Neutre par tradition
Un pays discret, donc. Mais qui dans l’ombre, joue un rôle immense sur la scène internationale. Genève, à deux heures de Bâle, est le siège de plus de 40 organisations internationales, parmi lesquelles l’ONU, l’OMC (l’Organisation mondiale du commerce), l’OMS (l’Organisation mondiale de la santé) ou encore le CICR (Le Comité International de la Croix-Rouge). On y compte aussi plus de 180 missions diplomatiques. Un record pour un Etat de 9 millions d’habitants.
Cette position n’est pas le fruit du hasard. Si la Suisse attire autant, c’est qu’elle a bâti sa réputation sur un grand principe : la neutralité. Depuis plus de 200 ans – et le Congrès de Vienne de 1815 – la Suisse ne prend pas position dans les conflits. Elle parle à tout le monde. Et c’est précisément ce qui rassure les Etats membres des organisations internationales.
Une neutralité à l’épreuve
Mais cette neutralité est parfois difficile à tenir, surtout quand l’actualité s’invite sur scène. Le concours Eurovision se veut lui aussi le chantre de la neutralité. Officiellement, il est apolitique. En réalité, il n’échappe pas aux tensions du moment. Chaque pays arrive avec son drapeau, son histoire, ses alliés – et parfois ses ennemis. Et souvent, les conflits du monde réel prennent le dessus sur les chansons.
On l’a vu l’an dernier : une édition marquée par les controverses autour d’Israël. Cette année s’annonce tout aussi sensible. Dès la cérémonie d’ouverture dimanche dernier à Bâle, la chanteuse israélienne Yuval Raphael a été huée. Des manifestants propalestiniens étaient présents.
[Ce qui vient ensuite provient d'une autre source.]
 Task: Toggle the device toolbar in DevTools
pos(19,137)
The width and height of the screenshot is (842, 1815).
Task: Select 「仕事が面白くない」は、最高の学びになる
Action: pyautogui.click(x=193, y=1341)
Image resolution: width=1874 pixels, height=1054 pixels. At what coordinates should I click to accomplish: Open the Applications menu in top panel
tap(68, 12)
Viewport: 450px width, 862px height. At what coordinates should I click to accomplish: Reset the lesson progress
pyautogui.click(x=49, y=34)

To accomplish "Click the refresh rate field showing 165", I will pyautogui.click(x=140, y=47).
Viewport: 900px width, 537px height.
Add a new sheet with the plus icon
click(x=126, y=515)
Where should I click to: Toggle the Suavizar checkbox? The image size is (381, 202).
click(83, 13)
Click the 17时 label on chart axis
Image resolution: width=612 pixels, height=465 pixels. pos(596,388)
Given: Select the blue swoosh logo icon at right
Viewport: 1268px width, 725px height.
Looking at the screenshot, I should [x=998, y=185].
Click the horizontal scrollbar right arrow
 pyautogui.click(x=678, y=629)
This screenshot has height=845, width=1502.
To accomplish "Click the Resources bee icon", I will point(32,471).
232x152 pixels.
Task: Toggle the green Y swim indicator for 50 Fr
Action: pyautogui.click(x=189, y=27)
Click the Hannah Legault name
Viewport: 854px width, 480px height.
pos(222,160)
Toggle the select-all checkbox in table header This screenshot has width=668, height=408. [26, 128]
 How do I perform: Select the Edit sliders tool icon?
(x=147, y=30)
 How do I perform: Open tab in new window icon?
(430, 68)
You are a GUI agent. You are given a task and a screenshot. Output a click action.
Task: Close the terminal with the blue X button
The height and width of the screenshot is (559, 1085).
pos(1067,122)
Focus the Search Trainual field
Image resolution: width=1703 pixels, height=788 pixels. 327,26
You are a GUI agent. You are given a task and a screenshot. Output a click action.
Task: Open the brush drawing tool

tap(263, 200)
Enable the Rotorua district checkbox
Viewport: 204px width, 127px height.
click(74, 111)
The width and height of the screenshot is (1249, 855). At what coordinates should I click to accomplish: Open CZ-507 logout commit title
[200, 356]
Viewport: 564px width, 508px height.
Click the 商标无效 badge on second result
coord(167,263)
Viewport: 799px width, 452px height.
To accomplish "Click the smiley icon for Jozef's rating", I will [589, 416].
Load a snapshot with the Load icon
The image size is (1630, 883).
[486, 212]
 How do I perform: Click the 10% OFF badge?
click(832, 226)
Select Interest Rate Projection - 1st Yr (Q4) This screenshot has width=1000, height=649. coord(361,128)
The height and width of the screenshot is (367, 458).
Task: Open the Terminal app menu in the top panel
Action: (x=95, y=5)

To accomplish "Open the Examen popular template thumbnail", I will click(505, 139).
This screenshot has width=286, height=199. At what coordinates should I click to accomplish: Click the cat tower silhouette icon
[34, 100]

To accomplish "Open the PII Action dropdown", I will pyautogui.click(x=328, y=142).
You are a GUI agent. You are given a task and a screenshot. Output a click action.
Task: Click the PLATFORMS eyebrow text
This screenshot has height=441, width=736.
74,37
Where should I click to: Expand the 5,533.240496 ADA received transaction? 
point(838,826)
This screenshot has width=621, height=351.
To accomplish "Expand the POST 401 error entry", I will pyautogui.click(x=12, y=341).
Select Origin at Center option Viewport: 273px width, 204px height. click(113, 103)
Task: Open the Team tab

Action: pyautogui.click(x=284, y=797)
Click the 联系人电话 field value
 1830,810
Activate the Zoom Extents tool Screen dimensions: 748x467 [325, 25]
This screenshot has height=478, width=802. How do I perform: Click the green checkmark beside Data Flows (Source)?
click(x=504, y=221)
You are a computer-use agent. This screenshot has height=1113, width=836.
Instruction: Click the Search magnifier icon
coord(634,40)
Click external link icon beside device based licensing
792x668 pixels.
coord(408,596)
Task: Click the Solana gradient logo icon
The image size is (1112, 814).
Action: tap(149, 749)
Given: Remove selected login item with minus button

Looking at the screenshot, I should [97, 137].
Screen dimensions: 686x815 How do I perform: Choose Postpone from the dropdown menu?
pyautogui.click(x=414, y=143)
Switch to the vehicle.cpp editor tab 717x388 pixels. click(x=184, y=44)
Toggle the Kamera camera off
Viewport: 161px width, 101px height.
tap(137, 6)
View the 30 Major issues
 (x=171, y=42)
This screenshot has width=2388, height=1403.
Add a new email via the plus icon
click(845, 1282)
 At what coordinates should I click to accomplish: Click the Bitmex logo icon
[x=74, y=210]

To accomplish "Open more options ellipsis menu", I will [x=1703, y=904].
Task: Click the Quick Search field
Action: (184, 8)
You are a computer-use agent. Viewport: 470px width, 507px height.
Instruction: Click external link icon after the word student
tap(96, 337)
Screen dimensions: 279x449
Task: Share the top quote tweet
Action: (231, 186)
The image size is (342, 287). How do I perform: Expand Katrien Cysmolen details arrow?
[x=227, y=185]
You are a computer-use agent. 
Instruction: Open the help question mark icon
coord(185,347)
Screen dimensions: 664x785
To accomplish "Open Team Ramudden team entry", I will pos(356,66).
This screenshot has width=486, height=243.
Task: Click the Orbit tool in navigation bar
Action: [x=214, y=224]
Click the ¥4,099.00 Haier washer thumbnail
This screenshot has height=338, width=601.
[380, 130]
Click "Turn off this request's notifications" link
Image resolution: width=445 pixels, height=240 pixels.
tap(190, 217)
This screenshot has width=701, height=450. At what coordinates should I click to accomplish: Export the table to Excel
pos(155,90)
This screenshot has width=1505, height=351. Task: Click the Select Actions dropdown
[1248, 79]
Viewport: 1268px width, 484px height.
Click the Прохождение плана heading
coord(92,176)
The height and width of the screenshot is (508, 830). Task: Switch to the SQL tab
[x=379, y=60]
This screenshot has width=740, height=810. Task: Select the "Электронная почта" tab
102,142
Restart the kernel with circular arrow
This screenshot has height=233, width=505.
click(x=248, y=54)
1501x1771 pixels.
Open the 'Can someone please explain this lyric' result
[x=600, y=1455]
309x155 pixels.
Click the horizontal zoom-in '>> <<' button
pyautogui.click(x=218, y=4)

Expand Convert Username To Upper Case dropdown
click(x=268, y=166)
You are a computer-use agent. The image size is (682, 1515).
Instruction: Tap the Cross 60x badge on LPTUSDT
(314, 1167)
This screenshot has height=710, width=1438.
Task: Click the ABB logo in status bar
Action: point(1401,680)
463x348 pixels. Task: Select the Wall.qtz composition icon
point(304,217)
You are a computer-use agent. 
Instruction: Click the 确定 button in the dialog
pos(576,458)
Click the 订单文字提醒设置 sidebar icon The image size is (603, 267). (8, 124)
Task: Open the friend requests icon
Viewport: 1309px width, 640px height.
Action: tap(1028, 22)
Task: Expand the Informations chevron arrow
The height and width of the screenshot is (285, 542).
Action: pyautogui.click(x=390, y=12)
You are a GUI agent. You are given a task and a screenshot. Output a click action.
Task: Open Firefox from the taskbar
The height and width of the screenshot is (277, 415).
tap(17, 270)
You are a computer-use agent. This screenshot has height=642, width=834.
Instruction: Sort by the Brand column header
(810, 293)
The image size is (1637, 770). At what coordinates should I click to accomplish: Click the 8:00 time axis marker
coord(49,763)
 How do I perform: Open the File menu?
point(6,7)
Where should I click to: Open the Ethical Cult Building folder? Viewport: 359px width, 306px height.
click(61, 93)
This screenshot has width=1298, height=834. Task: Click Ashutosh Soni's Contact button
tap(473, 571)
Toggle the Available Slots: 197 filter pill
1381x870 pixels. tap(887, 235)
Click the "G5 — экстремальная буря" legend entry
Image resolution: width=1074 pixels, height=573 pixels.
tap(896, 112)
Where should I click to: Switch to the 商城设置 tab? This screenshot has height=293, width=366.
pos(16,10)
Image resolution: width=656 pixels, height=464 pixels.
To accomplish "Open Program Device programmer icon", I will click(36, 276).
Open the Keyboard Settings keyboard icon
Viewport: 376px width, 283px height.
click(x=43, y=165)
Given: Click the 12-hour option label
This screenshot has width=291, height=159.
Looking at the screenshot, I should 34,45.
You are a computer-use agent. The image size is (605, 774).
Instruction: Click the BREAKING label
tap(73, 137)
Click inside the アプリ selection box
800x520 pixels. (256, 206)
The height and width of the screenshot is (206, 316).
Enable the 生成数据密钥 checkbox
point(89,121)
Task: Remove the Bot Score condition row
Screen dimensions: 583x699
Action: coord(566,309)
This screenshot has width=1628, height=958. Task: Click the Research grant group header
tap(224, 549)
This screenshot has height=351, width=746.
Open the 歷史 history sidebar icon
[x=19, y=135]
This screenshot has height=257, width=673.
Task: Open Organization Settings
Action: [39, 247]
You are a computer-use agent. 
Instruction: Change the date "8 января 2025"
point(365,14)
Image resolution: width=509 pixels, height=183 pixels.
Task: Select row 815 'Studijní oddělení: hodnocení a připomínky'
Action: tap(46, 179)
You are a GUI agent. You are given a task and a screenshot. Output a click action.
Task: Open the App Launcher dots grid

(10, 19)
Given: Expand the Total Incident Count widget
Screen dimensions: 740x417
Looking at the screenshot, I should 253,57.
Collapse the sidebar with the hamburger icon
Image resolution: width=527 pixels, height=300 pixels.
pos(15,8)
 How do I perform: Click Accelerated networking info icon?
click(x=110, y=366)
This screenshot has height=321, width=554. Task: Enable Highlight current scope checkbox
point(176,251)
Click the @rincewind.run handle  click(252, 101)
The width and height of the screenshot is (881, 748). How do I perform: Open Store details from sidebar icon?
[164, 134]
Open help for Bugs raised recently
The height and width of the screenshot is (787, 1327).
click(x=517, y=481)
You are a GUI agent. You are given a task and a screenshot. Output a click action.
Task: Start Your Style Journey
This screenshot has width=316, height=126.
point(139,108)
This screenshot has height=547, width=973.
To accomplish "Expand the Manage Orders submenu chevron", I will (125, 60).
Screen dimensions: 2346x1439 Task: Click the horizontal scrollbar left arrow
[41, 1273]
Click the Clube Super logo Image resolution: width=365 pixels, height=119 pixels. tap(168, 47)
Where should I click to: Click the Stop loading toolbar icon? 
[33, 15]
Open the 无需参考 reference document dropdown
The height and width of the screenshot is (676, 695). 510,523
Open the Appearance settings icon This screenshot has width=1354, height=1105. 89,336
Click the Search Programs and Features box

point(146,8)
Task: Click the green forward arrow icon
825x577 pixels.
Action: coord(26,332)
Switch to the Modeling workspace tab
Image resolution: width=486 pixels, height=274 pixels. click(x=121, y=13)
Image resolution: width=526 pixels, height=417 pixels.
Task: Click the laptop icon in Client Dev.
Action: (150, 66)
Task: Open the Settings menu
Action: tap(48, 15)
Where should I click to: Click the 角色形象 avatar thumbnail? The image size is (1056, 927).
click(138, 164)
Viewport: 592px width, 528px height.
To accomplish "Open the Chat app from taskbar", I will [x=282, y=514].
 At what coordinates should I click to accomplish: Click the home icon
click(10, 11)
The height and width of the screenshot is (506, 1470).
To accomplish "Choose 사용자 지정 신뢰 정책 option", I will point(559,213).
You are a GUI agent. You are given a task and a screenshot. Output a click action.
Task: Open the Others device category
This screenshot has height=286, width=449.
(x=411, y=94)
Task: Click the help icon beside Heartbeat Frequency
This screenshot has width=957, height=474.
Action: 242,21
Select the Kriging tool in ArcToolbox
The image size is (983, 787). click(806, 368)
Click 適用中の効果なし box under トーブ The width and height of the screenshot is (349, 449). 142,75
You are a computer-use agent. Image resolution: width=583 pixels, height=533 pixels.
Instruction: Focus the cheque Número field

La candidate a dû être escortée sous haute sécurité.
Genève/Bâle : deux scènes, un même défi
Sur cette scène-là, la Suisse joue un rôle bien différent de celui qu’elle connaît à Genève. On n’est plus dans les salons feutrés, mais sous les projecteurs. Tout se voit, tout se commente. Ce n’est plus tout à fait le même décor.
Pourtant, le défi reste le même : faire cohabiter des voix dissonantes. Et ça, la Suisse sait faire. Car au fond, ce concours, ce défilé de pays qui montent sur scène les uns après les autres, chacun avec son message, ses tensions, c’est un peu une conférence de paix en musique. Et c’est sans doute ce qui fait de la Suisse un hôte à part. Elle sait accueillir, encadrer, écouter.
La tempête avant le calme
Alors, est-ce que un pays neutre peut tout neutraliser ? Pas sûr. Mais fidèle à ses habitudes, la Suisse refermera les rideaux dans quelques jours avec, sans doute, le sentiment du devoir accompli… et retrouvera sa tranquillité.
Il nous revient que Frida, du groupe ABBA, vit aujourd’hui en Suisse. A Genolier, dans le canton de Vaud. La chanteuse suédoise a troqué les paillettes de l’Eurovision pour le calme helvétique. Elle a donc fait son choix : la discrétion… et sans doute la neutralité.